Global carbon dioxide (CO2) emissions from energy production declined each year between 2013 and 2016, but this trend ended abruptly in 2017 when CO2 emissions from energy reached 32.6 gigatons (WEO, 2019). This 1.6% increase marked a new record high for energy-based CO2 emissions and further increases are projected well into the future unless comprehensive CO2 management strategies are adopted by the world’s leading energy producers. Moreover, decades of steadily increasing anthropogenic CO2 emissions have resulted in steadily increasing atmospheric CO2 concentrations, which reached 400 ppm in May 2013 and are now above 410 ppm at the Mauna Loa Observatory (SIO, 2019).
Because it is widely accepted that rising atmospheric CO2 concentrations are responsible for increasing land and sea temperature, perhaps the grand challenge of modern society is to find technological, social, and political frameworks for stabilizing anthropogenic CO2 emissions.
Within the portfolio of CO2 stabilization strategies, one promising technological solution is carbon capture and sequestration (CCS), which is the process of capturing CO2 at point-source generators (i.e., power plants, factories, etc.) and isolating it from the atmosphere by disposal into deep geological (>800 m) formations. The efficacy of CCS is dependent on the target reservoir, which is measured by its total storage capacity, as well as its ability to accept CO2 injections and prevent it from leaking.
Traditionally, CCS research has focused on sedimentary geologic formations, such as depleted oil/gas reservoirs, deep saline reservoirs, and unmineable coal seams (Benson & Cole, 2008). These sedimentary systems are generally characterized by highly conductive reservoir rocks overlain by much lower conductivity formations, the latter of which effectively traps CO2 in the disposal reservoir and prevents it from escaping.
While CCS in sedimentary rocks has proven to be effective for CO2 storage, such formations do not exist everywhere. As a result, researchers are now looking into non-traditional geologic formations for CCS. One promising rock type is flood basalt, which forms when molten lava flows across the land surface, cools and then hardens. When this process occurs repeatedly over large geographic regions, the result in a layered assemblage of individual basalt flows (IMAGE) that are called large igneous provinces, e.g., Deccan Traps (India), Siberian Traps (Russia), and Columbia River Basalt Group (USA).

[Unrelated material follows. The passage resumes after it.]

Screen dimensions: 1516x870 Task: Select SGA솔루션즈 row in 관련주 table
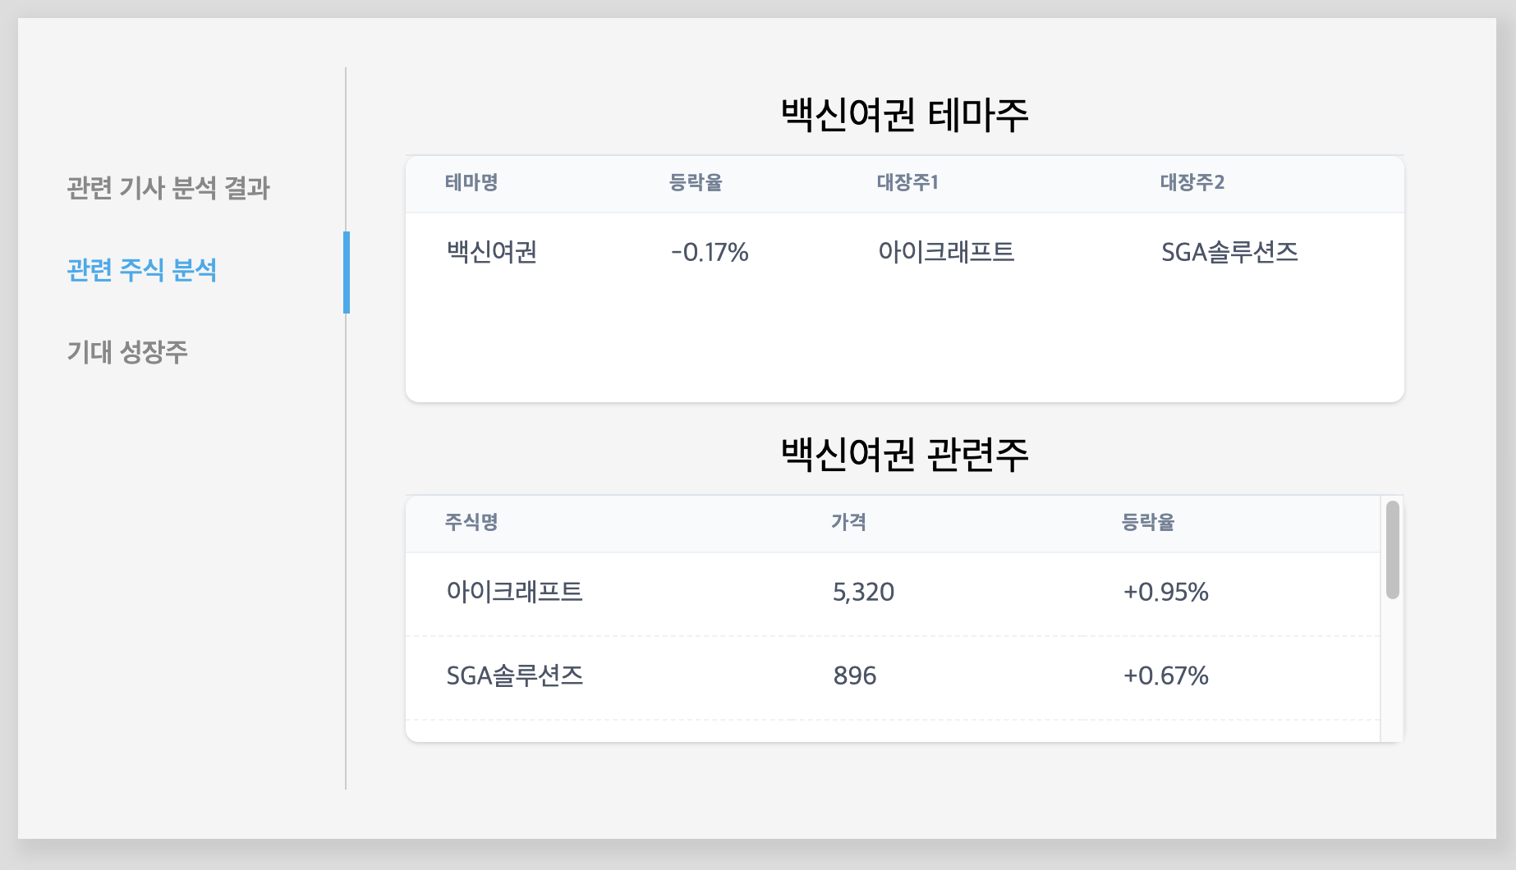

The motivation for CCS in basalt formations is their mineral composition, which releases calcium, magnesium, and iron ions when exposed to mixtures of CO2 and water. As these ions enter the water-CO2 mixture, they react with bicarbonate ions to form carbonate minerals, e.g., calcite. This process permanently immobilizes carbon that originated in the CO2. To further motivate this CCS in basalt formations, laboratory and field experiments show that carbon mineralization occurs rapidly. In fact, the CarbFix pilot test in Iceland demonstrated 95% mineralization in less than two years (Matter et al., 2016).

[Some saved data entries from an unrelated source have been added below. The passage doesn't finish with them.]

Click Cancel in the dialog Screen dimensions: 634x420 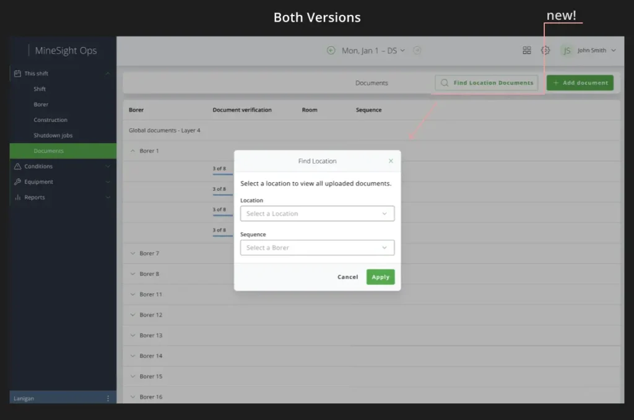click(347, 277)
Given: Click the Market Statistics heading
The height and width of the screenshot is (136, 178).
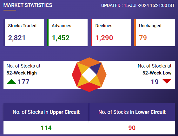Looking at the screenshot, I should pos(28,5).
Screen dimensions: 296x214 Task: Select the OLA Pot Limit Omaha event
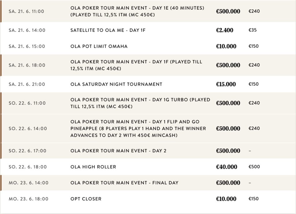coord(99,46)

While these laboratory- and pilot-scale experiments show promising results, the transition to industrial scale implementation is fraught with challenges. For example, flood basalt formations are characterized by pervasive fracture networks, which are potential pathways for CO2 to escape the reservoir before mineralization. In addition, technological limitations preclude our ability to fully map these fracture networks at depths required for CCS (>800 m). This uncertainty is further compounded because the conductivity of basalt fracture networks exhibits an extraordinary variability (Jayne & Pollyea, 2018). The consequences of this uncertainty are that risk assessment models of CCS in basalt formations are prone to considerable error. In our most recent paper, we turn this uncertainty into an asset by implementing stochastic (statistics-based) simulation methods to learn the extent to which flood basalt formations can accept CO2 injections while remaining mechanically stable.
This study is based on the Wallula Basalt Sequestration Pilot Project in south east Washington State, USA. This pilot project was developed by the U.S. Department of Energy to evaluate the potential for basalt sequestration technology. Between 2007 and 2013, the Wallula site was subject to extensive site characterization, which culminated in a small-scale test injection that showed widespread carbon mineralization in post-injection core samples (McGrail et al., 2017). In order to test industrial-scale CCS operations in flood basalt formations, we combined site characterization data from the Wallula borehole with geostatistical analysis of permeability on the Columbia River Plateau to develop a numerical modeling experiment comprising 50 equally probable, heterogeneous reservoirs.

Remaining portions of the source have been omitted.